» **Work instructions**
Below are some records. Quote exactly the lines from the one that contains "This screenshot has" through the last, both included, and leave out the pictures.

» **Data**
------------------------------
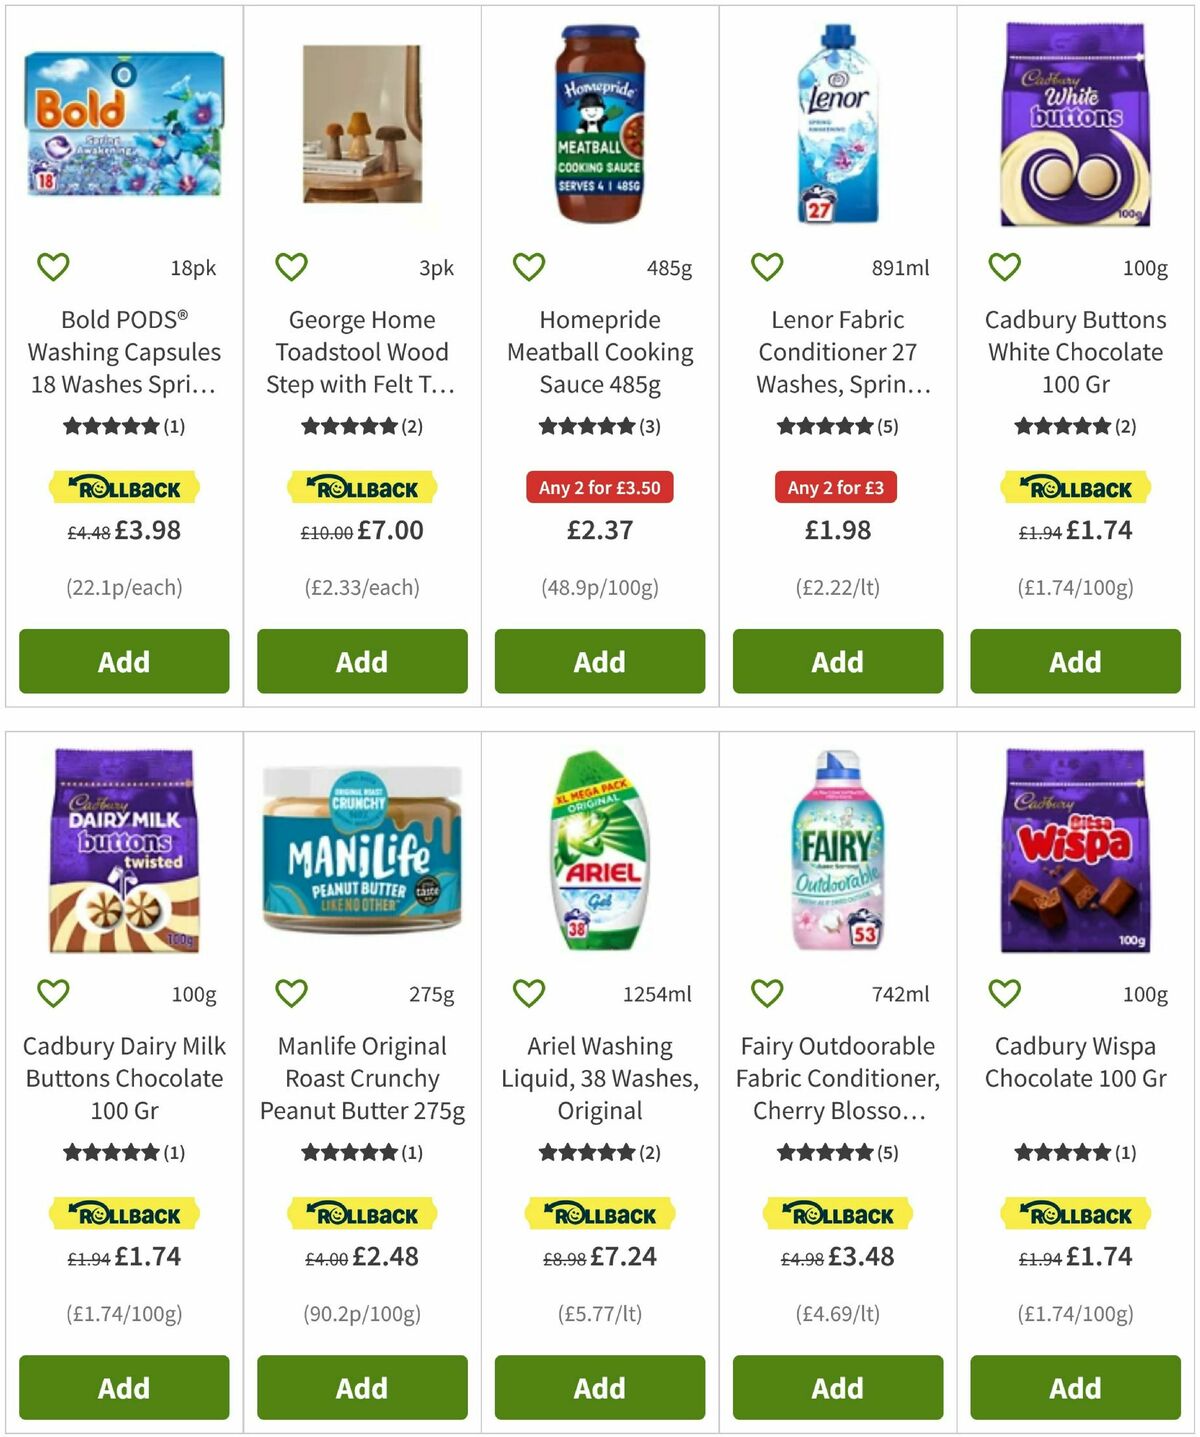Click the heart icon on Ariel Washing Liquid

[528, 993]
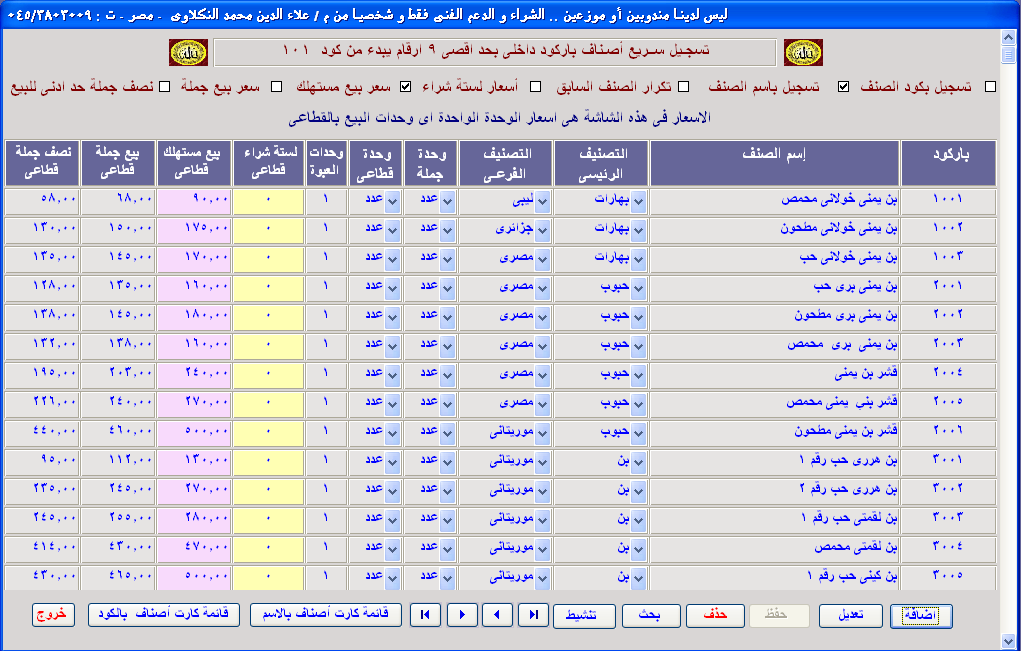Viewport: 1021px width, 651px height.
Task: Toggle the 'تسجيل باسم الصنف' checkbox
Action: (x=843, y=87)
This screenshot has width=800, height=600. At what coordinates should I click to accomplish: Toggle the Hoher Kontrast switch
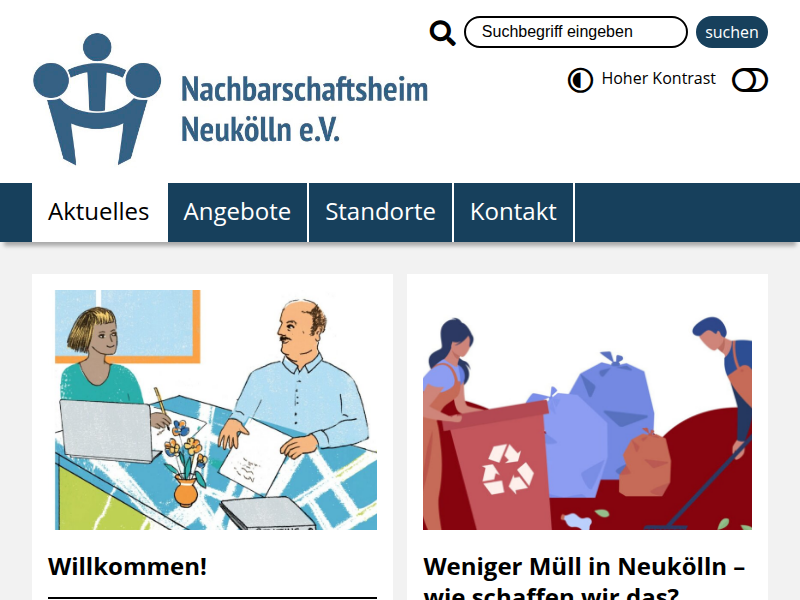click(x=749, y=80)
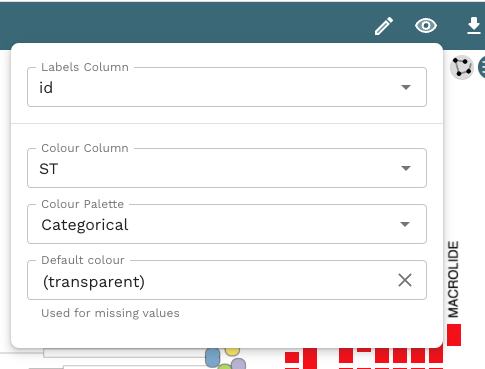
Task: Click the pencil edit icon
Action: tap(384, 26)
------------------------------
» **Worked solution**
This screenshot has width=800, height=600. At what coordinates should I click to accomplish: Toggle the Hoher Kontrast switch
click(x=749, y=80)
Task: Click the pencil edit icon
Action: tap(384, 26)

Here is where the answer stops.